Boy's best friend
Dog helps Dacula family with 8-year-old son

DACULA - With a big smile and a wagging tail, Lucia greets a visitor outside of her Dacula home with the warm charm that has made the golden retriever so beloved in the American canon of furry creatures.

All at once, her presence is like a blanket on a cold night - complete comfort, insulation from the world that swirls beyond her pristine neighborhood.

This soothing power, this ability to benevolently protect is her reason for being; inside on an overstuffed couch sits 8-year-old Spencer Wyatt, whom Lucia will loyally follow until she takes her final breath.

See, Spencer - diagnosed with epilepsy since the age of 3 - suffers from seizures, some that last for hours. Lucia, trained since she was three days old, has the seemingly superhuman ability to sense when Spencer is about to have a spell and alert his parents, Amy and Greg.

A loyal pet with benefits? Hardly.

"She's not a pet; she's a part of the family," Amy said. "She's just been wonderful to have."

The little boy that could

For a third-grader at Bethlehem Christian Academy, Spencer is somewhat of an old soul.

When asked about the handheld video game he loves to play - it's a Star Wars math challenge - he launches into a thoughtful summary that belies his eight years.
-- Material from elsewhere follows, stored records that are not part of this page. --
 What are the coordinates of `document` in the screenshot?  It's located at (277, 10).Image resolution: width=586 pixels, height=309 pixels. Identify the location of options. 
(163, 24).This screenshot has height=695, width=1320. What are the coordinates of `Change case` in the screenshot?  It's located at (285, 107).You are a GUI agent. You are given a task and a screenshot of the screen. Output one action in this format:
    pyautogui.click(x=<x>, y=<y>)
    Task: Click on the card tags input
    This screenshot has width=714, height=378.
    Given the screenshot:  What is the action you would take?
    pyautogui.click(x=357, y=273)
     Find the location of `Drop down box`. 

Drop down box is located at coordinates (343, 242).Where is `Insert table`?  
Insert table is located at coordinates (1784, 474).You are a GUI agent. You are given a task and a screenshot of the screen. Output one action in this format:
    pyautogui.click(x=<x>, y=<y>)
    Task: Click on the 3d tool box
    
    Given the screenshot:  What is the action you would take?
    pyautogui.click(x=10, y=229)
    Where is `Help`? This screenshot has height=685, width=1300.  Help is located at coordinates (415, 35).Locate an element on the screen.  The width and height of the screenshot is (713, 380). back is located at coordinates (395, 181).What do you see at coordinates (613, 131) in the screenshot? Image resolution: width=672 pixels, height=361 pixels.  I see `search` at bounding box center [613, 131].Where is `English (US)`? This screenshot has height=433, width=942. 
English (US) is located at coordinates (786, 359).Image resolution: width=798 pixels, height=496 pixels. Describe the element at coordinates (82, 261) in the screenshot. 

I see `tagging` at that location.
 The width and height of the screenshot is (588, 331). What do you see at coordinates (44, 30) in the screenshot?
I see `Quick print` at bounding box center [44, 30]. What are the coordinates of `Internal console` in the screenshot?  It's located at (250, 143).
This openness comes in handy when Spencer and his mom travel to educate newly diagnosed epileptic patients on what it's like living with the condition.

"In the beginning, we're in space and we have to blast five correct targets," he said. "And once we get to the space ring, we go to light speed. And then we get to the landing hangar, where we have to unlock four doors and face a different villain."

Spencer knows about facing down bad guys: When he came into this world, he beat back the icy grip of death.

First, he had a stroke, at which time doctors pronounced him dead. He managed to hang on, but was not expected to survive the next 24 hours due to major organ damage.

Eighteen hours later, he had a seizure and went into cardiac arrest. As doctors waited for his heart to stop, Spencer's parents prayed over their newborn. Minutes later, his heart rate - at one point just 15 beats per minute - shot up to a robust 150 beats. Life had found a way.

Inexplicably, doctors couldn't find anything wrong with Spencer that they had found earlier.

"There's literally question marks in his medical record where one day it showed he had all this damage and the next day he did not have the damage other than an area of injury on his brain that was consistent with a stroke."

Doctors predicted he would never walk or talk. Spencer had other ideas. At six months old he started therapy to learn basic motor skills and was caught up by the age of 3.

That year, though, he had his first seizure and was diagnosed with epilepsy.

Though he still undergoes weekly therapy, he's had no major developmental side effects. Still he suffers from status epilepticus, a life-threatening condition in which the brain is in a state of persistent seizure. Last summer, he had a four hour seizure.

"We've had a struggle with it," Amy said.

Things improved for the Wyatts in July when they were selected to receive a seizure response dog from Canine Assistants, a Milton-based nonprofit which trains and provides service dogs for children and adults with physical disabilities and other special needs.


Golden retrievers are no doubt lovable. But their appeal is more than skin deep, said Meghan Hopkins, a trainer with Canine Assistants.

"They are very intelligent, very sweet, very loyal" she says. "Just their overall demeanor is great."

On the organization's 18-acre farm, puppies - ranging from golden retrievers, Labrador retrievers, and mixes - are trained to obey about 90 commands, such as opening a door with their snout, retrieving the telephone or flipping a light switch. The dogs are considered ready to work at 18 months old.

"Right at birth, we hold them in different postures so they learn to trust people," Hopkins said. "When they are a little bit older, we take them on outings so they are exposed to more."

Applicants are vetted through an extensive application process. The waiting list can be as long as five years. The dogs are provided for life for free, including food and veterinarian services.

Canine Assistants holds several two-week training sessions a year for new clients where they are introduced to their companion and learn to give the commands. Dogs are matched through a personality profile. Spencer got Lucia, his mom said, because he's laid back.

She's also perceptive. She has twice alerted the Wyatts to an impending seizure.

No one knows for certain how seizure response dogs are able to sense an eminent event. Many believe the dog can detect a change in their master's odor or are signaled to the seizure though a frequency humans can't hear.

"We don't know exactly, but they sense that something isn't good," Hopkins said.

Spencer, who sleeps with Lucia nightly, said he's had to adjust to his new friend, but admits he loves her. It appears the feeling's mutual: When he went off to school one day - Lucia doesn't yet join him there - she sat by the door and cried.

Hopkins said this is quite normal: A dog's love, she said, is without limit.

"They are so forgiving, so loving, they don't care that you have a disability," she said. "This is a person who loves them and that's all they care about. If only more people could be that way."